**What needs to be done**. Please find the lines in the entries below that contain the word "checkbox", and copy each one.

*****

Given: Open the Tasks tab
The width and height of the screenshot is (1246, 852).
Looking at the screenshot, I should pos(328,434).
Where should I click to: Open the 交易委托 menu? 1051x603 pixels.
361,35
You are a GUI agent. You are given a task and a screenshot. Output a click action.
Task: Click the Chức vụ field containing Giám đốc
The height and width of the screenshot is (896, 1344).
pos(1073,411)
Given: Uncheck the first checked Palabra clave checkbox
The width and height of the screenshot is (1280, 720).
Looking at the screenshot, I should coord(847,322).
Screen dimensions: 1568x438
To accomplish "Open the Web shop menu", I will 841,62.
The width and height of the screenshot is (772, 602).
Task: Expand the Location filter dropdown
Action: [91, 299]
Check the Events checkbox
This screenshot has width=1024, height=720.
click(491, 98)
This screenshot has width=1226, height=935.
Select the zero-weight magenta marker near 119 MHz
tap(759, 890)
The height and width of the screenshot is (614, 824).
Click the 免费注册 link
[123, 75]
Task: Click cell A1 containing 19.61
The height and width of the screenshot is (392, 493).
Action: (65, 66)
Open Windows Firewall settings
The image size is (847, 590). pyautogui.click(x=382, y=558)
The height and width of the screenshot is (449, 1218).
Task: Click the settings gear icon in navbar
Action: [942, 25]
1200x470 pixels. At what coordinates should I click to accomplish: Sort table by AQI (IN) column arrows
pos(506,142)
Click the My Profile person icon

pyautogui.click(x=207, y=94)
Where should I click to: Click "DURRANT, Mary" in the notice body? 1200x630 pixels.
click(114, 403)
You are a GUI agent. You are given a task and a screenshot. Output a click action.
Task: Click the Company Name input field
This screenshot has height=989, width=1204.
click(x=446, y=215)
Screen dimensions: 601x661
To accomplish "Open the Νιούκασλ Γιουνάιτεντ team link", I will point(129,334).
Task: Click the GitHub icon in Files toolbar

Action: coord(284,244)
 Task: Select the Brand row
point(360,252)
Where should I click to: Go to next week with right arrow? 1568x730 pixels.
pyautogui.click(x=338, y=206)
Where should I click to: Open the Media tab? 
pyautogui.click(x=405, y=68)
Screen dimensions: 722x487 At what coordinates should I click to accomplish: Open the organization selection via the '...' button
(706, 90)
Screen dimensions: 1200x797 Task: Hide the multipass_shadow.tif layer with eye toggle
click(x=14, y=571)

*****

**Task output**.
Given: Uncheck the first checked Palabra clave checkbox
Check the Events checkbox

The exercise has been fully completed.